## [POLECENIE PISEMNE A]
Wypisz dokładnie fragment tekstu o kolegiacie w Lidzbarku Warmińskim, zaczynając od „Warnija • podróże” i kontynuując aż do „stan, bardzo lubię.”.

## [PODANY TEKST]
Warnija • podróże • fotografia | Blog o Warmii i jej okolicach
12.1.16
Styczeń z Lidzbarkiem Warmińskim / #2
Dziś kręcimy się wokół kolegiaty pw. św. Piotra i Pawła w Lidzbarku Warmińskim.
Historia kościoła sięga 1305 roku, kiedy to w drewnianej świątyni posługę sprawował ks. Heynemann. Przypuszczalnie kościół drewniany w Lidzbarku spalił w 1311 r. książę litewski Witenes. Budowę świątyni murowanej zrealizowano w połowie XIV w. w formie trójnawowej, pięcioprzęsłowej hali. Kościół posiada sklepienia gwiaździste z końca XIV w. Po kolejnym pożarze pojawiła się barokowa sygnaturka, a wieżę kościelną ozdobił hełm. Kościół został rozbudowany w latach 1892-1896, kiedy to od strony wschodniej dobudowano trójnawowe bazylikowe prezbiterium, nową zakrystię i kruchty boczne. Jest mroźny dzień, w plecy grzeje styczniowe słońce, ludzie podążają niespiesznie. Lubię taki stan, bardzo lubię.

## [DOSTARCZONE DANE]
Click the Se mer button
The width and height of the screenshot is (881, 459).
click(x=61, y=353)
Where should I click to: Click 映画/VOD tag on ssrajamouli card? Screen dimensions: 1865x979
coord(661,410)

## [POLECENIE PISEMNE B]
Czy możesz podać wszystkie rekordy jeszcze raz, zastępując w nich „button” przez „link” i nie zmieniając niczego więcej?

## [WYNIK ĆWICZENIA A]
Warnija • podróże • fotografia | Blog o Warmii i jej okolicach
12.1.16
Styczeń z Lidzbarkiem Warmińskim / #2
Dziś kręcimy się wokół kolegiaty pw. św. Piotra i Pawła w Lidzbarku Warmińskim.
Historia kościoła sięga 1305 roku, kiedy to w drewnianej świątyni posługę sprawował ks. Heynemann. Przypuszczalnie kościół drewniany w Lidzbarku spalił w 1311 r. książę litewski Witenes. Budowę świątyni murowanej zrealizowano w połowie XIV w. w formie trójnawowej, pięcioprzęsłowej hali. Kościół posiada sklepienia gwiaździste z końca XIV w. Po kolejnym pożarze pojawiła się barokowa sygnaturka, a wieżę kościelną ozdobił hełm. Kościół został rozbudowany w latach 1892-1896, kiedy to od strony wschodniej dobudowano trójnawowe bazylikowe prezbiterium, nową zakrystię i kruchty boczne. Jest mroźny dzień, w plecy grzeje styczniowe słońce, ludzie podążają niespiesznie. Lubię taki stan, bardzo lubię.

## [WYNIK ĆWICZENIA B]
Click the Se mer link
The width and height of the screenshot is (881, 459).
click(x=61, y=353)
Where should I click to: Click 映画/VOD tag on ssrajamouli card? Screen dimensions: 1865x979
coord(661,410)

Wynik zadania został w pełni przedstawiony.